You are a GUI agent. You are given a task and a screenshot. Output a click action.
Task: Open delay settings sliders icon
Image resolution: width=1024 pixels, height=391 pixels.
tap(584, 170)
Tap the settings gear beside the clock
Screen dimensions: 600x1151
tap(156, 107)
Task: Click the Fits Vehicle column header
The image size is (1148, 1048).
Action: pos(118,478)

* * * *

## WHAT THE TASK ASKS
Turn every line of the listing above into a JSON list of strings, one string per line, leaving out any blank lines.

## ANSWER TO THE PROBLEM
[
  "You are a GUI agent. You are given a task and a screenshot. Output a click action.",
  "Task: Open delay settings sliders icon",
  "Image resolution: width=1024 pixels, height=391 pixels.",
  "tap(584, 170)",
  "Tap the settings gear beside the clock",
  "Screen dimensions: 600x1151",
  "tap(156, 107)",
  "Task: Click the Fits Vehicle column header",
  "The image size is (1148, 1048).",
  "Action: pos(118,478)"
]